La periodista Mariana Mamaní brindó detalles sobre el grave hecho sufrido el pasado viernes por la tarde en su vivienda de Villa Jardín de Reyes. Fue este lunes en una conferencia de prensa convocada en el playón del estacionamiento de los tribunales por el colectivo Periodistas Unidxs Autoconvocadxs de Jujuy (PUAJ).
Cerca del mediodía, Mamaní concurrió a la Casa de Gobierno para pedir audiencia con el ministro de Gobierno, Justicia, Derechos Humanos y Trabajo, Normando Álvarez García, quien no se encontraba en su despacho. En su oficina recogieron la solicitud con carácter de urgente por la gravedad del hecho. En tanto, la periodista reclama y gestiona protección policial para su vivienda y su familia.
El episodio, calificado por la propia profesional como un acto de intimidación y no como un delito común, ocurrió el viernes último en momentos en que el sector se encontraba sin suministro eléctrico debido a los cortes provocados por el viento norte.
Al regresar a su domicilio cerca de las 21.30, la periodista advirtió que habían ingresado por una ventana lateral corrediza. También encontró las luces encendidas. A pesar de haber varios objetos de valor a la vista, el o los atacantes se limitaron a sustraer una computadora portátil que no estaba expuesta y su cámara fotográfica.
Asimismo, dejaron sobre el soporte del ventilador de la netbook un ejemplar de la Constitución Provincial reformada en 2023, la misma copia que la periodista utiliza habitualmente para realizar sus coberturas.
«No fue un robo al azar. Fue todo deliberado y direccionado. Creo que es un mensaje para todos nosotros», afirmó Mamaní durante la rueda de prensa, y enfatizó la exigencia de que el hecho se investigue hasta dar con los responsables.
La comunicadora remarcó la sensación de vulnerabilidad con la que quedó su familia tras revisar las habitaciones y constatar el desorden en los muebles, especialmente en el dormitorio de su hija.
Tras haber concretado la denuncia policial durante la medianoche del viernes, Mamaní confirmó que ampliará la declaración ante la justicia. La causa se encuentra a cargo del ayudante fiscal Agustín Oroza, mientras la Brigada de Investigaciones y el equipo de Criminalística trabajan en el análisis de las pericias.

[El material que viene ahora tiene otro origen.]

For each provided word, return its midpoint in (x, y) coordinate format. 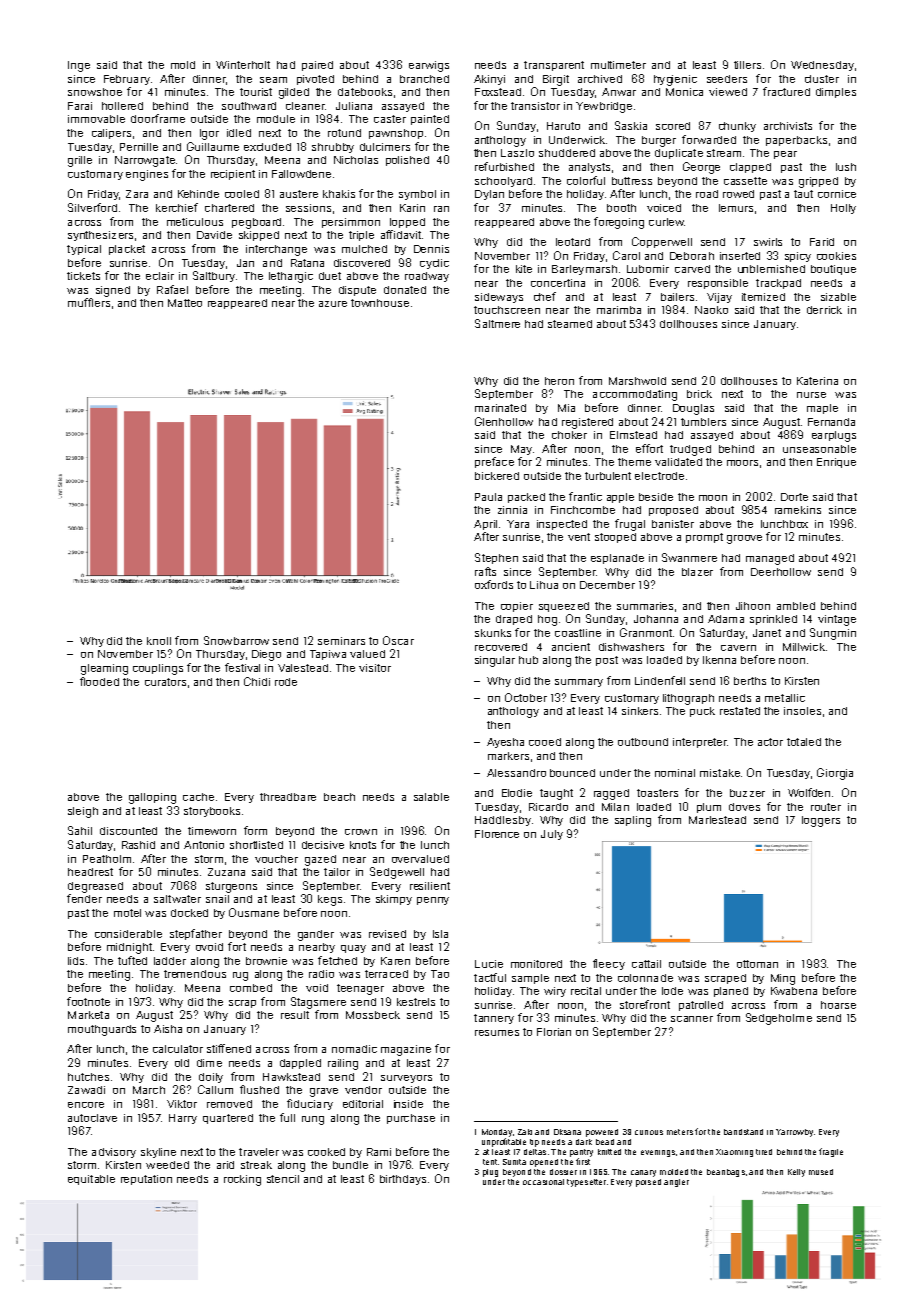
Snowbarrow (236, 640)
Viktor (182, 1104)
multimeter (618, 65)
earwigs (429, 66)
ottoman (757, 964)
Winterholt (243, 65)
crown (361, 832)
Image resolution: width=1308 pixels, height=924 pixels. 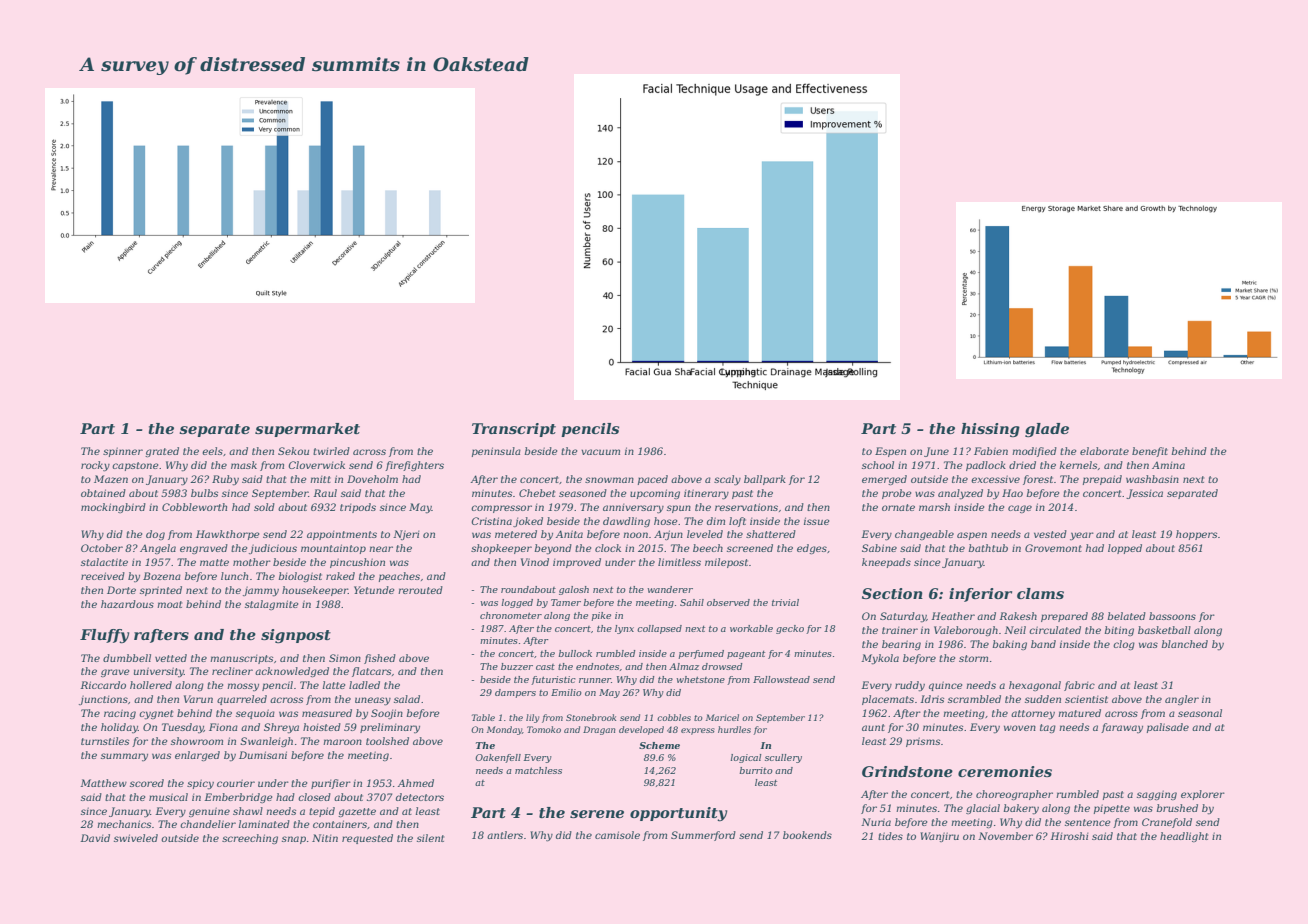 What do you see at coordinates (879, 548) in the image?
I see `Sabine` at bounding box center [879, 548].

Acompañada por colegas, representantes sindicales, organizaciones de derechos humanos y referentes políticos de diversos sectores, la periodista advirtió sobre la falta de respuesta institucional por parte de las autoridades gubernamentales.
«No me llamó nadie del gobierno. Necesito seguridad para mí y para mi familia; no debería estar pidiendo algo así para poder ejercer mi profesión tranquila», manifestó Mamaní.
El hecho generó un repudio generalizado en la provincia por parte de gremios docentes, agrupaciones de derechos humanos y espacios políticos de distintas corrientes, que manifestaron su solidaridad y exigieron el pronto esclarecimiento del caso y la protección de la periodista.